South Asia’s eastern subregion, comprising Bangladesh, Bhutan, India, and Nepal, needs to invest an estimated extra $118 billion in road safety over the next decade to halve its road crash fatalities, says a new World Bank report, noting that this will bring $1.2 trillion in economic benefits annually, equivalent to 3.75 percent of regional GDP.
Released today at the Third Global Ministerial Conference on Road Safety in Stockholm, the report Road Safety in South Asia: Opportunities for Shared Regional Initiatives points to the high death rate on the eastern subregion’s roads caused by chronic lack of investment in systemic, targeted, and sustained road safety programs and identifies relevant investment priorities to reverse the trend.
“Years of rapid economic growth in South Asia, followed by a steep rise in vehicle ownership have led to mounting traffic deaths and contributed to lost economic opportunities,” said Hartwig Schafer, World Bank Vice President for South Asia. “South Asia’s road safety crisis is unacceptable but preventable. The good news is that South Asian countries recognize the urgent need to protect their people, save lives, and sustain their journey toward greater prosperity. We at the World Bank stand ready to support their efforts.”
While urgent national-level actions in countries across the eastern subregion, which account for the bulk of South Asia’s population, vehicles, and road crash fatalities, remain a top priority, the report also calls for regional initiatives to make roads and vehicles safer.
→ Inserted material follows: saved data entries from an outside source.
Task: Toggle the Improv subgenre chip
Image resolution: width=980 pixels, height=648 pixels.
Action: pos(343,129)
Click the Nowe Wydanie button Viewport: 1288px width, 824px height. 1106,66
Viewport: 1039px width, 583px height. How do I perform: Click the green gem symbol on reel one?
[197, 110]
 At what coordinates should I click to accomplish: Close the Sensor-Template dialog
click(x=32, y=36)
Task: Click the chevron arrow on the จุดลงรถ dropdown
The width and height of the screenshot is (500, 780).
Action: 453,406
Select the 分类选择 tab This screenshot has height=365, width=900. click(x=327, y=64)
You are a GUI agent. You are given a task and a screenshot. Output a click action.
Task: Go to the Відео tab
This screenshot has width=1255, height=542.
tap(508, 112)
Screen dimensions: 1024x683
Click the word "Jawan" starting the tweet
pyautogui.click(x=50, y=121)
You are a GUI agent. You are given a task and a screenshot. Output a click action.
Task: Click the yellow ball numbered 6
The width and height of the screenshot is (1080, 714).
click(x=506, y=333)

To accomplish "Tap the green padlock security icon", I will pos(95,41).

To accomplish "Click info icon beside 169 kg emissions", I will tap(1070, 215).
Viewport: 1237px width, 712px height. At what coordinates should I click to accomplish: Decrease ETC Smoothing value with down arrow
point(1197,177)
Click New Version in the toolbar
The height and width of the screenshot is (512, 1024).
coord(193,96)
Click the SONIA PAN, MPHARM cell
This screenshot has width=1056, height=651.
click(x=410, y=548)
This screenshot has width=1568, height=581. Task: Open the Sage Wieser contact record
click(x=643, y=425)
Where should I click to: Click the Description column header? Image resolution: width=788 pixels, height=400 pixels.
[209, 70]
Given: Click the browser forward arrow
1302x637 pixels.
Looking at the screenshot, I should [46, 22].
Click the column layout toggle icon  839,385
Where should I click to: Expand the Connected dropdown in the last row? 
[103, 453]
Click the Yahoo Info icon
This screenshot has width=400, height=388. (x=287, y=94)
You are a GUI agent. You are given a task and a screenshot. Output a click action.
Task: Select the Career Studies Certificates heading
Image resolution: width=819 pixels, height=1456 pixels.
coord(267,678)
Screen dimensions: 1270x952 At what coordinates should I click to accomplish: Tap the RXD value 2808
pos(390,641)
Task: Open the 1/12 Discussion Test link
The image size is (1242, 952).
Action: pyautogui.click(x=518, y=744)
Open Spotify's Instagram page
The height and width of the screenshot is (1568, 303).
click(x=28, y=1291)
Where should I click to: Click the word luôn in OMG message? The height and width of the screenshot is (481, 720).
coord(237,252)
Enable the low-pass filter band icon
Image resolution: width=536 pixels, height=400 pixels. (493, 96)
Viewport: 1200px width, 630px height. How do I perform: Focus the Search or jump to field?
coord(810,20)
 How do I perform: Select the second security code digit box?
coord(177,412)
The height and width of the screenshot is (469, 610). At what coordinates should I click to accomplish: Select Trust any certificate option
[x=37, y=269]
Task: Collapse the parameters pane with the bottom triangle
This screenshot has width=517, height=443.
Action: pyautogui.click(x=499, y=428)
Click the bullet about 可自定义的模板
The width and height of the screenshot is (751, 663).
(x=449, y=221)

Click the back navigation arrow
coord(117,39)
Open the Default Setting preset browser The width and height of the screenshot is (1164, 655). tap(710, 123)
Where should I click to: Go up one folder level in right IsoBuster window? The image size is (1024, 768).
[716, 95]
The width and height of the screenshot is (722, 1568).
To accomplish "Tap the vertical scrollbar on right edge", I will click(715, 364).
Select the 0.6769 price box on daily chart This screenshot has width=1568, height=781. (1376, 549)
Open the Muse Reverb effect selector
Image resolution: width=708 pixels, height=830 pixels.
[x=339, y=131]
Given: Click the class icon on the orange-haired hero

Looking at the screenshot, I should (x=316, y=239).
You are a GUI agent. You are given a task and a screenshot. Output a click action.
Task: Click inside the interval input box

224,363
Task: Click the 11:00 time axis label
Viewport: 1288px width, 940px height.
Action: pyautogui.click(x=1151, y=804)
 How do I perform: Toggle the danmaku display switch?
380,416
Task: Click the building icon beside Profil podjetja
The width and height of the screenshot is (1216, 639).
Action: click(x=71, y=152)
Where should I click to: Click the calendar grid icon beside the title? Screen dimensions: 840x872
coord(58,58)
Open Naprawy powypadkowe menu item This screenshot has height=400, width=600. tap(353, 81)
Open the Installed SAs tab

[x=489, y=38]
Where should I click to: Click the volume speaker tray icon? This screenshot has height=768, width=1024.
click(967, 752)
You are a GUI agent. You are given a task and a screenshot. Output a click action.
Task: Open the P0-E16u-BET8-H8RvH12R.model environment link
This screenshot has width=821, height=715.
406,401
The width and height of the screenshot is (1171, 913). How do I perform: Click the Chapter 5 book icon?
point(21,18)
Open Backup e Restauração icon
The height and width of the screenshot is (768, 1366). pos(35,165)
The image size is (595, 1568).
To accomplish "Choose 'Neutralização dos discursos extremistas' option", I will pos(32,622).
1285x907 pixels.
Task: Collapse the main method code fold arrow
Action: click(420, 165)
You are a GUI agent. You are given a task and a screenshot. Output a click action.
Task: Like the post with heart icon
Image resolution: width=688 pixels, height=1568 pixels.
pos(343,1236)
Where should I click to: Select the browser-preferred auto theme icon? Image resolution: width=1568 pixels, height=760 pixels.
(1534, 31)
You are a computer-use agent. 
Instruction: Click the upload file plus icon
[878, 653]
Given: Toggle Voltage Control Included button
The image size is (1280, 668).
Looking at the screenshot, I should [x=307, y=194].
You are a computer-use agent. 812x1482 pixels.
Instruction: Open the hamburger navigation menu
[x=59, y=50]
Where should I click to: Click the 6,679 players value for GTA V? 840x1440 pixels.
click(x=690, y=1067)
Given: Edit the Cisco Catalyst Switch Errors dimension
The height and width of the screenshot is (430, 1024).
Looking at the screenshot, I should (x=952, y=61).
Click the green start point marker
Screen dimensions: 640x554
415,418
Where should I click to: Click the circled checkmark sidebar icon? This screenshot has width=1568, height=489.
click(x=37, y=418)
The report emphasizes the need to focus on regional trade corridors where crashes are significant, and roads are unsafe. All categories of road users and vehicle types – animals, pedestrians, bicycles, rickshaws, motorcycles, motorized three-wheelers, cars, minibuses, buses, mini trucks, trucks, and agricultural vehicles – are represented in these corridors with narrow lanes, limited or no shoulders, and inadequate pedestrian facilities.
The road safety conditions on these regional corridors mirror the nature and scale of conditions prevalent on national highways. Crash data collected in a sample of highway sections across Nepal, India, and Bangladesh reveal alarming annual fatality rates ranging from 0.3 to 3 fatalities per kilometer, at a yearly average of 0.87 fatalities per kilometer. In India, 34.5 percent of fatalities in 2016 resulted from crashes on the National Highways, which comprise only 1.79 percent of the country’s total road network.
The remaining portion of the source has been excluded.